Sec. 10.21.13.10. Quality Assurance  


Latest version.
  • A. The clinical director or the clinical director's designee shall review daily all uses of seclusion and investigate unusual or possibly unwarranted patterns of use.

    B. The physician involved in the seclusion may not function in the capacity outlined in §A of this regulation.

    C. A facility shall identify a committee to review periodically, but not less than quarterly, the use of seclusion to assure that the standards maintained by the facility are, at a minimum, consistent with this chapter.

    D. Staff who implement orders for seclusion:

    (1) Shall have documented annual training in the proper use of seclusion including training for special populations which include, but are not limited to, children and the elderly; and

    (2) May not implement orders for seclusion until trained by the facility to do so unless, in an emergency situation, the safety of the patient or others is threatened.

    E. Standards for a Seclusion Room.

    (1) The CEO or the CEO's designee is responsible for assuring that the seclusion room or rooms in the facility are maintained in accordance with acceptable standards for hygiene and safety.

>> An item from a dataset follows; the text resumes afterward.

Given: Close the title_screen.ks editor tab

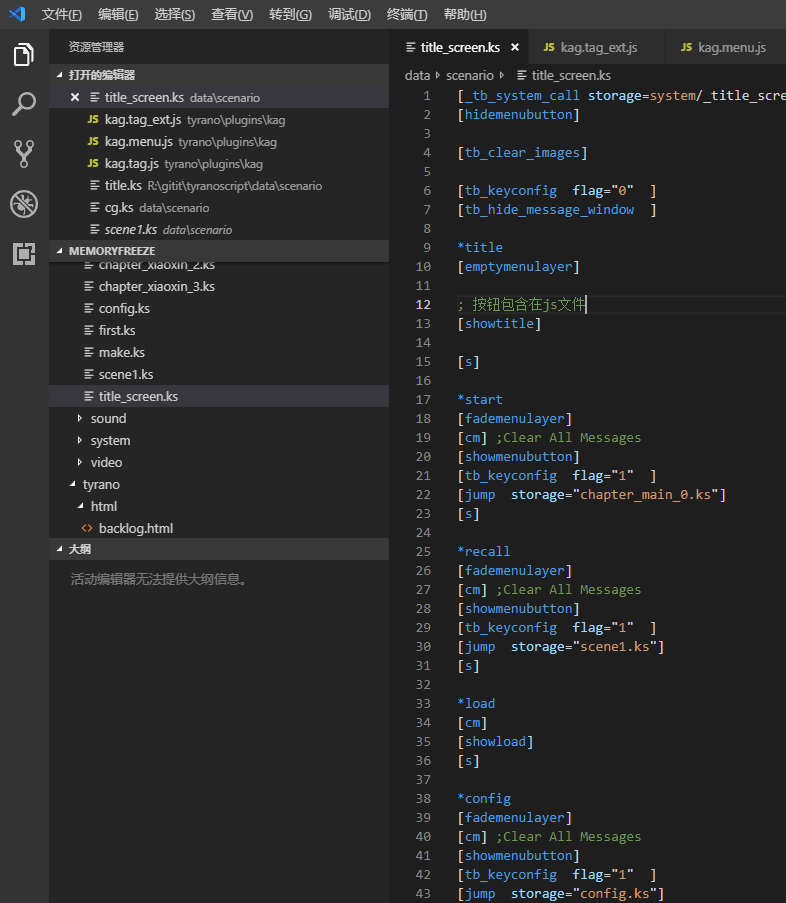Looking at the screenshot, I should point(515,47).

    (2) Staff shall ensure that each seclusion room:

    (a) Unless clinically contraindicated and the record reflects that assessment, has a mattress provided;

    (b) At the beginning of each shift, is inspected and maintained for proper temperature, ventilation, safety, lighting, sanitation, and freedom from dangerous conditions; and

    (c) Is fitted with a means of observation that affords staff a view of the entire room and permits clinical staff periodically to observe the patient.

    F. If restraint is used in conjunction with seclusion, staff shall also comply with regulations for use of restraint.